WORK TASK: Read the data and repeat all of it exactly.

INPUT FOR THIS TASK:
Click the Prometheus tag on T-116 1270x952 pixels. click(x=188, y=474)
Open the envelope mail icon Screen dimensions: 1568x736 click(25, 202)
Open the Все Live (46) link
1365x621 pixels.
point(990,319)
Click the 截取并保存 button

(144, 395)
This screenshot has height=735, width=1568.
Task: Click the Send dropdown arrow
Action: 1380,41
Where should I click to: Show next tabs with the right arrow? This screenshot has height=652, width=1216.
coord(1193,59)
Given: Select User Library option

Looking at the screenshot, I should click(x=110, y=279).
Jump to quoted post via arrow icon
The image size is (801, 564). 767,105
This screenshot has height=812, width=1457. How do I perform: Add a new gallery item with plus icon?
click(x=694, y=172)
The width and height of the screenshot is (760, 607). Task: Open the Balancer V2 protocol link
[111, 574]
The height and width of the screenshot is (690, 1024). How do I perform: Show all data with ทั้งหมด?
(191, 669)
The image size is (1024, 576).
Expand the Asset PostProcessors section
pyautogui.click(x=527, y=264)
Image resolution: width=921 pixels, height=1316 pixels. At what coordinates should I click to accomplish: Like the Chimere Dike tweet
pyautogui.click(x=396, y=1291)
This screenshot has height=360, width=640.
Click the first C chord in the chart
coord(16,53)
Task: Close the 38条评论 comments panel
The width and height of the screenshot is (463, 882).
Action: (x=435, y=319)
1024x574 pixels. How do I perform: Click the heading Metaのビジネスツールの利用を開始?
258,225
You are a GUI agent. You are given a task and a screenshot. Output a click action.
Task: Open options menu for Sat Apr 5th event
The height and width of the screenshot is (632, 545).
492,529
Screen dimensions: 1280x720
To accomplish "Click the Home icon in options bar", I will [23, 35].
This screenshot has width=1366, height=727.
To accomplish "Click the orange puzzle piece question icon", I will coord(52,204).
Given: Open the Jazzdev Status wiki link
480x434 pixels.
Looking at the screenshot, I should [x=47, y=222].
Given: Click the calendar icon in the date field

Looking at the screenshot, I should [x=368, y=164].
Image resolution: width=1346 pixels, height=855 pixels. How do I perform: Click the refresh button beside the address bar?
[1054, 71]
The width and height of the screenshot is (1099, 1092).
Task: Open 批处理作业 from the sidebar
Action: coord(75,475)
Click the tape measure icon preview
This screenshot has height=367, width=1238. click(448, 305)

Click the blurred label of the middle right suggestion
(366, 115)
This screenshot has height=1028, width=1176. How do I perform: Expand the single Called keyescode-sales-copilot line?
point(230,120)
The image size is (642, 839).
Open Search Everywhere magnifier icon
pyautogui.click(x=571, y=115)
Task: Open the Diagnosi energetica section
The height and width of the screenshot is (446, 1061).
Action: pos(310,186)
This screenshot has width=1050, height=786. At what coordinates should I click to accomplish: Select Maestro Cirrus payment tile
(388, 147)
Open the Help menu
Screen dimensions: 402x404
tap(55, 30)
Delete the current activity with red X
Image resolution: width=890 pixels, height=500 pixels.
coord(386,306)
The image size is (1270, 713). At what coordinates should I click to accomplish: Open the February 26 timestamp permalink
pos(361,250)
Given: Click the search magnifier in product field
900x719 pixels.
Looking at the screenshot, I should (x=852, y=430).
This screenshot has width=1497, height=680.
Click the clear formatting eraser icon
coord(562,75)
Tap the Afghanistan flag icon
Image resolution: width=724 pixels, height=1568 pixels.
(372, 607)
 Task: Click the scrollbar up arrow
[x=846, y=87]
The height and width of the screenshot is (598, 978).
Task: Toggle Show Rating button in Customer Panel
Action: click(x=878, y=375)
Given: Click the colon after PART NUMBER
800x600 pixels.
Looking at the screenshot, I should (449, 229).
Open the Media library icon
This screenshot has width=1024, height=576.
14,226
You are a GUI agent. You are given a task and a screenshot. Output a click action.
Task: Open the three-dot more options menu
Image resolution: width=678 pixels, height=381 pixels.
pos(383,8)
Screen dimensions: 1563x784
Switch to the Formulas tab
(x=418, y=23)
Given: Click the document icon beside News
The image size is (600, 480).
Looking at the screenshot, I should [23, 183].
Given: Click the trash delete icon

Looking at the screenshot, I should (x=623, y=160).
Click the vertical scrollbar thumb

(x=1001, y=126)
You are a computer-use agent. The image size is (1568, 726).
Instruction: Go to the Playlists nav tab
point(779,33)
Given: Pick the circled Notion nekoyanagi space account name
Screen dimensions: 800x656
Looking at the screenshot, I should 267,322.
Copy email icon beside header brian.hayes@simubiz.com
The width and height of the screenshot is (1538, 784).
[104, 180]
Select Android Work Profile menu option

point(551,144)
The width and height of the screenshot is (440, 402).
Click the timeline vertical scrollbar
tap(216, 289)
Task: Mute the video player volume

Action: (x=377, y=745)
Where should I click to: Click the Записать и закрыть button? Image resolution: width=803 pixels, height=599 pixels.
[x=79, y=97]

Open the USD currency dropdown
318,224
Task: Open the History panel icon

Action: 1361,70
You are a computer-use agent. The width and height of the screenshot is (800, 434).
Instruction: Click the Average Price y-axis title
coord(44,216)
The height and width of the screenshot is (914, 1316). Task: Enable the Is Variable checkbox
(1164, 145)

WRITTEN RESPONSE:
Click the Prometheus tag on T-116 1270x952 pixels. click(x=188, y=474)
Open the envelope mail icon Screen dimensions: 1568x736 click(25, 202)
Open the Все Live (46) link
1365x621 pixels.
point(990,319)
Click the 截取并保存 button

(144, 395)
This screenshot has height=735, width=1568.
Task: Click the Send dropdown arrow
Action: 1380,41
Where should I click to: Show next tabs with the right arrow? This screenshot has height=652, width=1216.
coord(1193,59)
Given: Select User Library option

Looking at the screenshot, I should click(x=110, y=279).
Jump to quoted post via arrow icon
The image size is (801, 564). 767,105
This screenshot has height=812, width=1457. How do I perform: Add a new gallery item with plus icon?
click(x=694, y=172)
The width and height of the screenshot is (760, 607). Task: Open the Balancer V2 protocol link
[111, 574]
The height and width of the screenshot is (690, 1024). How do I perform: Show all data with ทั้งหมด?
(191, 669)
The image size is (1024, 576).
Expand the Asset PostProcessors section
pyautogui.click(x=527, y=264)
Image resolution: width=921 pixels, height=1316 pixels. At what coordinates should I click to accomplish: Like the Chimere Dike tweet
pyautogui.click(x=396, y=1291)
This screenshot has height=360, width=640.
Click the first C chord in the chart
coord(16,53)
Task: Close the 38条评论 comments panel
The width and height of the screenshot is (463, 882).
Action: (x=435, y=319)
1024x574 pixels. How do I perform: Click the heading Metaのビジネスツールの利用を開始?
258,225
You are a GUI agent. You are given a task and a screenshot. Output a click action.
Task: Open options menu for Sat Apr 5th event
The height and width of the screenshot is (632, 545).
492,529
Screen dimensions: 1280x720
To accomplish "Click the Home icon in options bar", I will [23, 35].
This screenshot has width=1366, height=727.
To accomplish "Click the orange puzzle piece question icon", I will coord(52,204).
Given: Open the Jazzdev Status wiki link
480x434 pixels.
Looking at the screenshot, I should [x=47, y=222].
Given: Click the calendar icon in the date field

Looking at the screenshot, I should [x=368, y=164].
Image resolution: width=1346 pixels, height=855 pixels. How do I perform: Click the refresh button beside the address bar?
[1054, 71]
The width and height of the screenshot is (1099, 1092).
Task: Open 批处理作业 from the sidebar
Action: coord(75,475)
Click the tape measure icon preview
This screenshot has height=367, width=1238. click(448, 305)

Click the blurred label of the middle right suggestion
(366, 115)
This screenshot has height=1028, width=1176. How do I perform: Expand the single Called keyescode-sales-copilot line?
point(230,120)
The image size is (642, 839).
Open Search Everywhere magnifier icon
pyautogui.click(x=571, y=115)
Task: Open the Diagnosi energetica section
The height and width of the screenshot is (446, 1061).
Action: pos(310,186)
This screenshot has width=1050, height=786. At what coordinates should I click to accomplish: Select Maestro Cirrus payment tile
(388, 147)
Open the Help menu
Screen dimensions: 402x404
tap(55, 30)
Delete the current activity with red X
Image resolution: width=890 pixels, height=500 pixels.
coord(386,306)
The image size is (1270, 713). At what coordinates should I click to accomplish: Open the February 26 timestamp permalink
pos(361,250)
Given: Click the search magnifier in product field
900x719 pixels.
Looking at the screenshot, I should (x=852, y=430).
This screenshot has width=1497, height=680.
Click the clear formatting eraser icon
coord(562,75)
Tap the Afghanistan flag icon
Image resolution: width=724 pixels, height=1568 pixels.
(372, 607)
 Task: Click the scrollbar up arrow
[x=846, y=87]
The height and width of the screenshot is (598, 978).
Task: Toggle Show Rating button in Customer Panel
Action: click(x=878, y=375)
Given: Click the colon after PART NUMBER
800x600 pixels.
Looking at the screenshot, I should (449, 229).
Open the Media library icon
This screenshot has width=1024, height=576.
14,226
You are a GUI agent. You are given a task and a screenshot. Output a click action.
Task: Open the three-dot more options menu
Image resolution: width=678 pixels, height=381 pixels.
pos(383,8)
Screen dimensions: 1563x784
Switch to the Formulas tab
(x=418, y=23)
Given: Click the document icon beside News
The image size is (600, 480).
Looking at the screenshot, I should [23, 183].
Given: Click the trash delete icon

Looking at the screenshot, I should (x=623, y=160).
Click the vertical scrollbar thumb

(x=1001, y=126)
You are a computer-use agent. The image size is (1568, 726).
Instruction: Go to the Playlists nav tab
point(779,33)
Given: Pick the circled Notion nekoyanagi space account name
Screen dimensions: 800x656
Looking at the screenshot, I should 267,322.
Copy email icon beside header brian.hayes@simubiz.com
The width and height of the screenshot is (1538, 784).
[104, 180]
Select Android Work Profile menu option

point(551,144)
The width and height of the screenshot is (440, 402).
Click the timeline vertical scrollbar
tap(216, 289)
Task: Mute the video player volume

Action: (x=377, y=745)
Where should I click to: Click the Записать и закрыть button? Image resolution: width=803 pixels, height=599 pixels.
[x=79, y=97]

Open the USD currency dropdown
318,224
Task: Open the History panel icon

Action: 1361,70
You are a computer-use agent. The width and height of the screenshot is (800, 434).
Instruction: Click the Average Price y-axis title
coord(44,216)
The height and width of the screenshot is (914, 1316). Task: Enable the Is Variable checkbox
(1164, 145)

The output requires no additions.